Retired Israeli Col. Shaul Arieli, who has written a book on the barrier, said its existence may contribute to the eventual establishment of a Palestinian state.
"Israelis have internalized the idea of separation and the division of two states," he said. "Everything outside the barrier won't be part of Israel."
In a written statement, Defense Ministry spokesman Shlomo Dror said there has been no change in Israeli policy regarding the barrier's completion.
"The security fence has been mostly constructed, although some parts have not been completed because of different considerations -- budgetary, legal and other," Dror said.

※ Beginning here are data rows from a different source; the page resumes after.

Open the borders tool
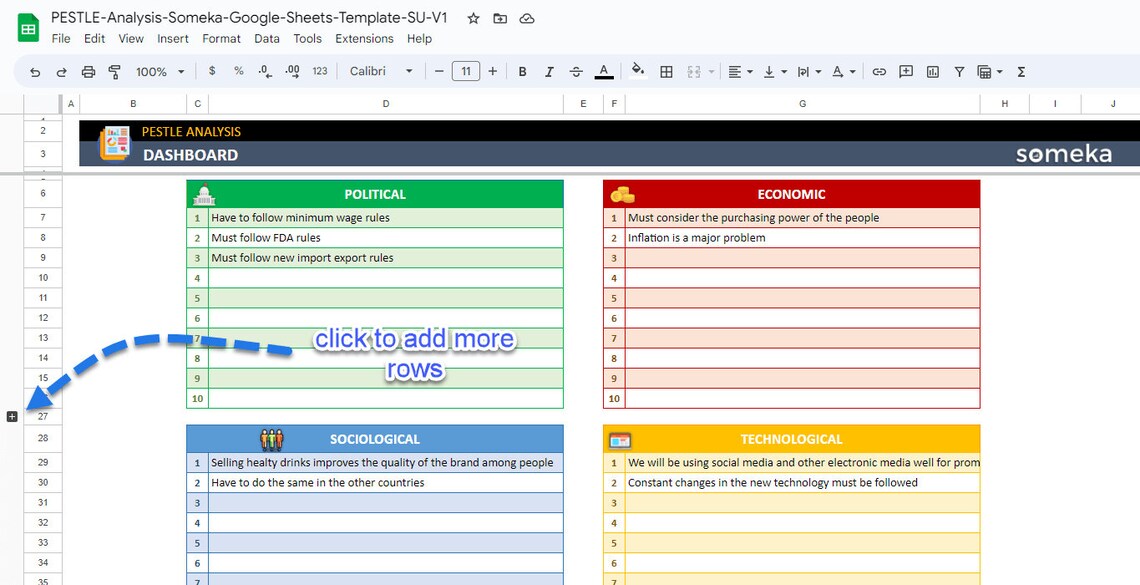The width and height of the screenshot is (1140, 585). pyautogui.click(x=666, y=71)
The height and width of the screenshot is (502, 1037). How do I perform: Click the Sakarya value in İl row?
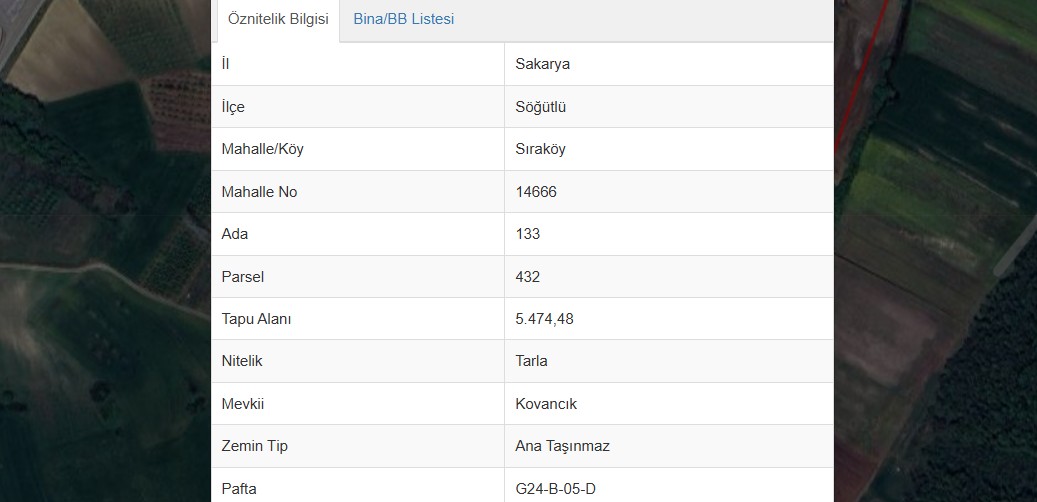point(542,64)
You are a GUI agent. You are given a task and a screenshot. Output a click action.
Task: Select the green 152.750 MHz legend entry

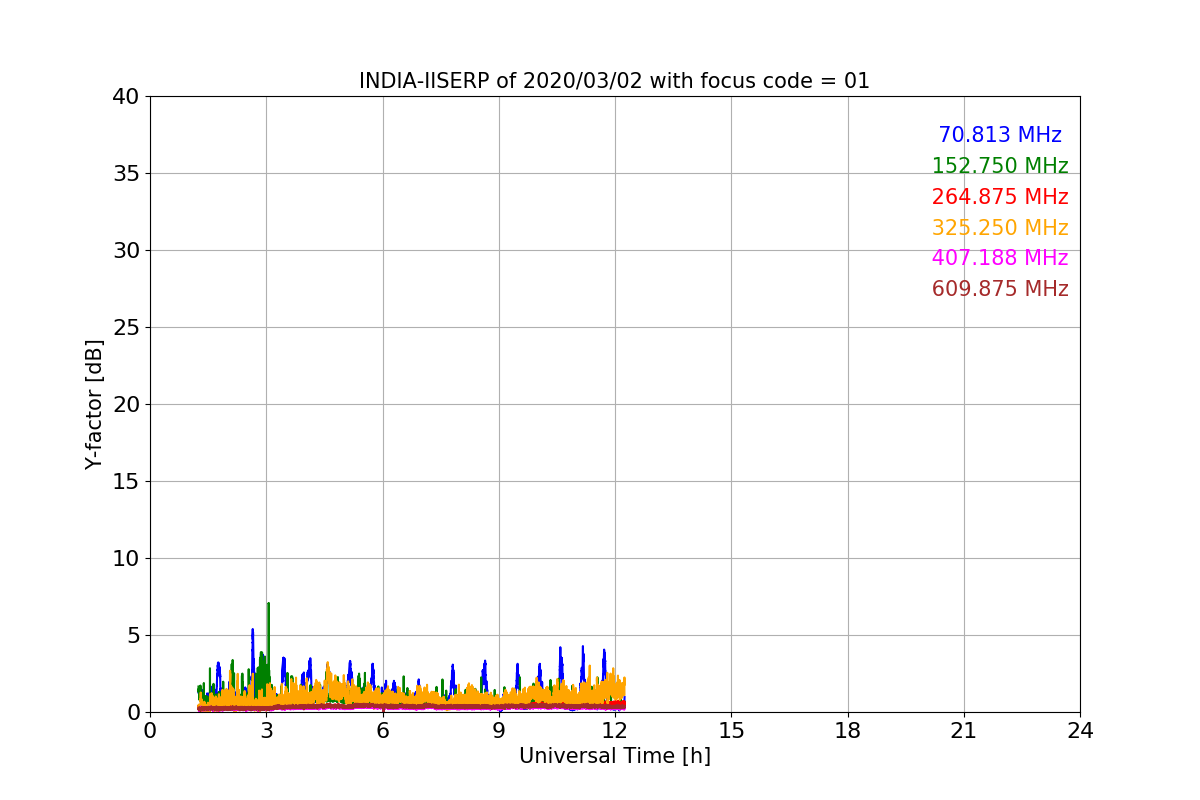[999, 166]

Since 2007 the political dynamics around the barrier have shifted. That year, an Israeli government commission reviewing the military budget criticized the handling of the barrier's construction and its $2.5 billion cost. Much of the unfinished work involves "fingers" of the barrier around Jewish settlements deep in the West Bank, potentially controversial in a climate in which the Obama administration is trying to curb Israeli activity in the West Bank as a prelude to restarting peace talks.
That is little consolation in Maale Adumim, where debate over the barrier's route and completion shows that the project has gone beyond a simple matter of security and entered the fabric of daily life and politics.
Shlomo Lecker, an Israeli lawyer who opposed construction of the barrier here on behalf of Palestinian clients, said the route had less to do with security and more with securing "as much land as possible" for the settlement.
Maale Adumim Mayor Benny Kashriel said he has little doubt that "the route of the barrier will determine the future border between us and the future Palestinian state" -- despite official Israeli policy that the wall's route is irrelevant to final border negotiations. Of more practical concern, he said, is that, in the absence of the barrier, residents of Maale Adumim must pass through an Israeli border police checkpoint to enter Jerusalem -- the same checkpoint used by Palestinians who want to enter Israel.
"It's a daily nightmare for our residents," Kashriel said. "Sometimes it can take an hour and a half to get to work."